(TASK GOAL): Beginning with the line that holds "Task: Click the Tolerance column header" and ending with the last line of the entries, please output each line exactly, apart from any pictures.

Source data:
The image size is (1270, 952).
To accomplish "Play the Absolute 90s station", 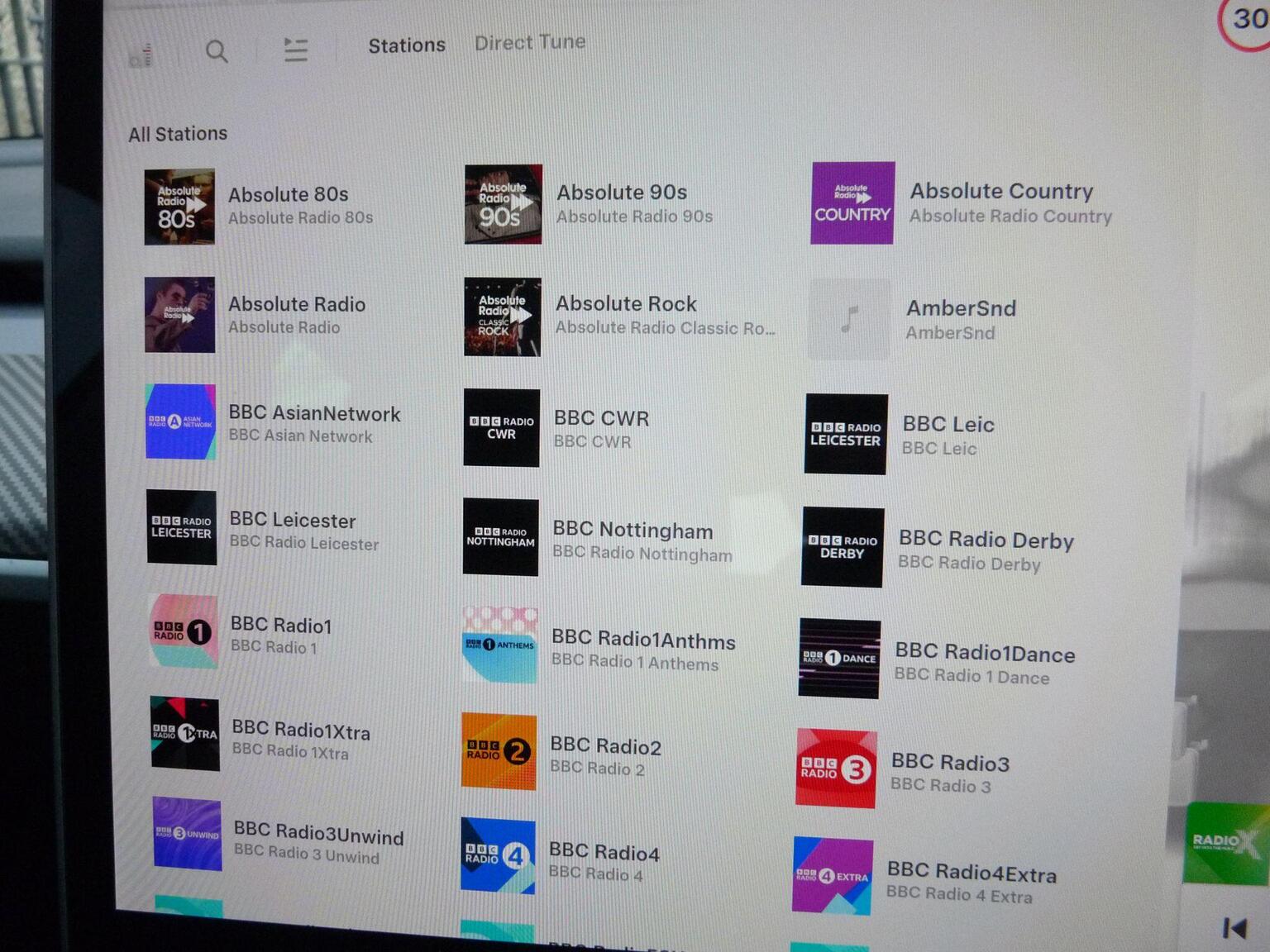I will (622, 202).
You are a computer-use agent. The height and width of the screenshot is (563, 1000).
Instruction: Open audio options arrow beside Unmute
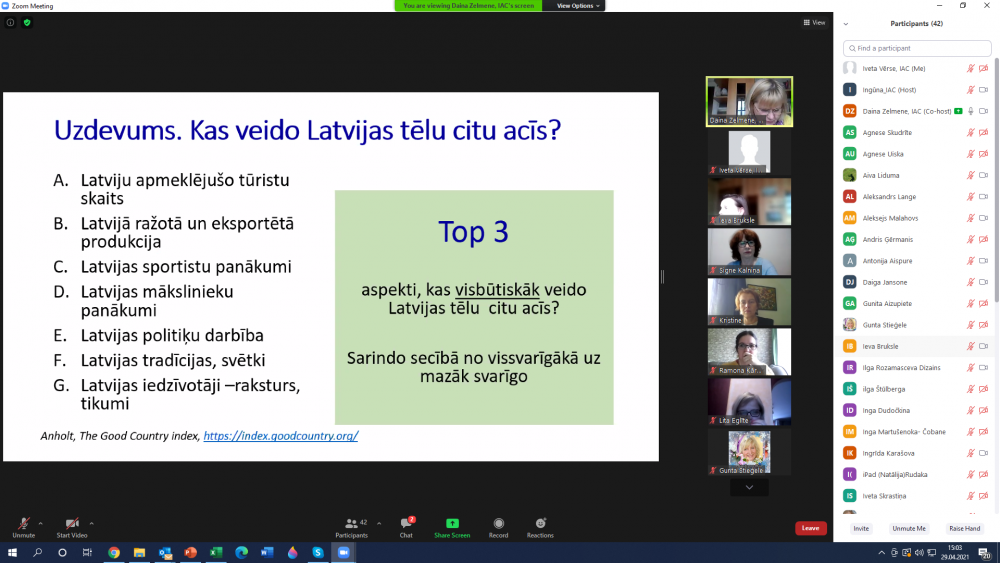tap(41, 522)
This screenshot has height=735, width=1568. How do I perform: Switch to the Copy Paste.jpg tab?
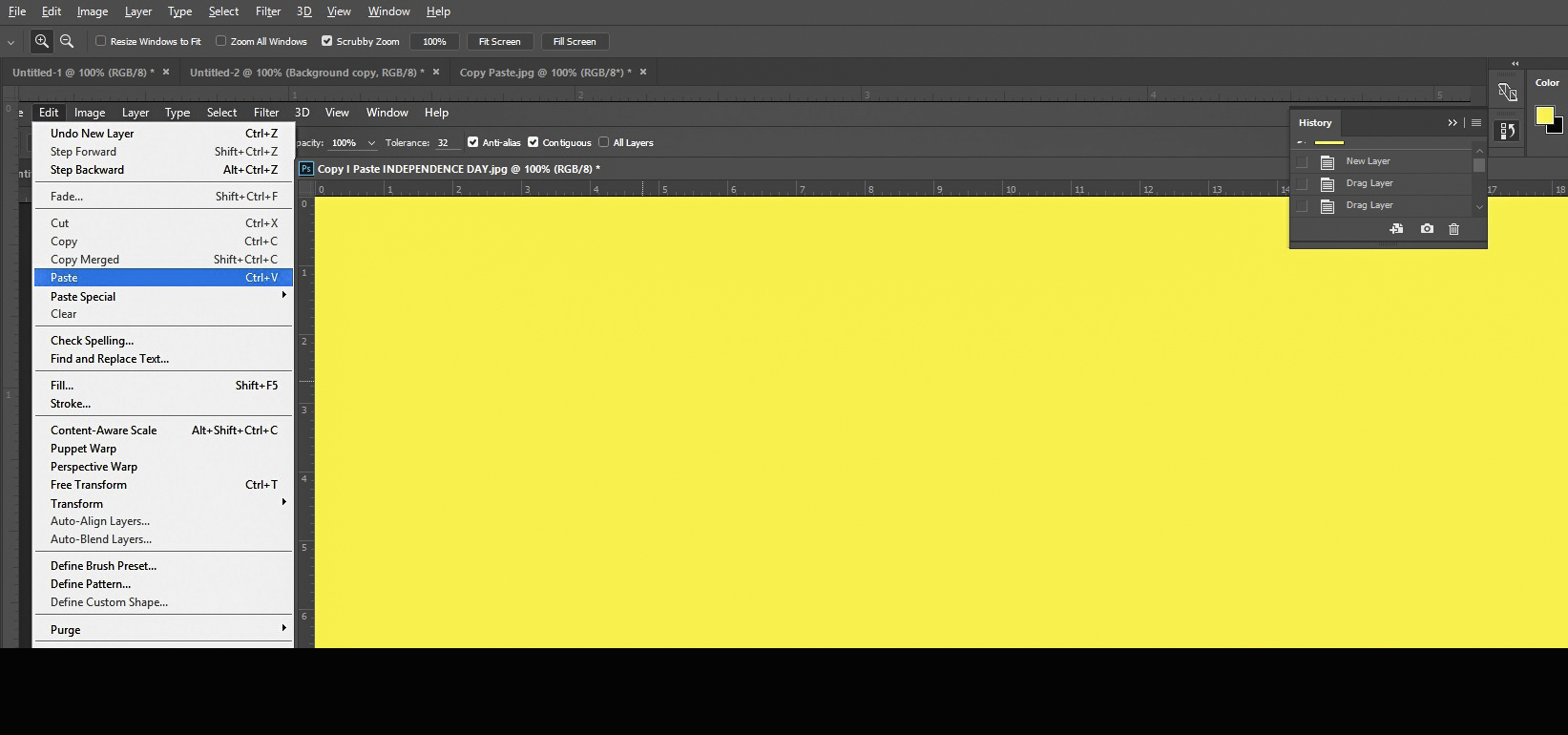(544, 73)
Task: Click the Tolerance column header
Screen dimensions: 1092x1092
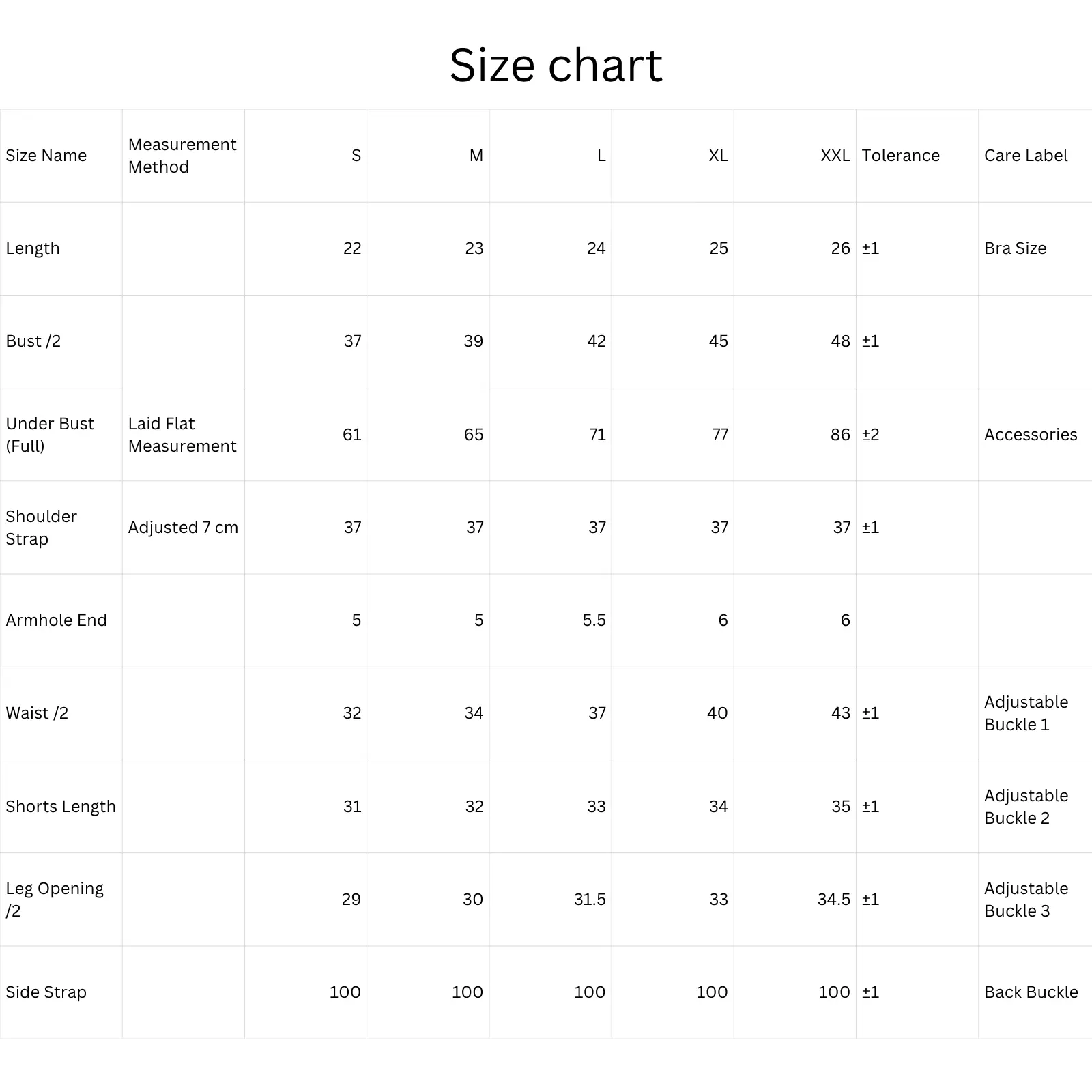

(SOLVED EXERCISE):
Task: Click the Tolerance column header
Screen dimensions: 1092x1092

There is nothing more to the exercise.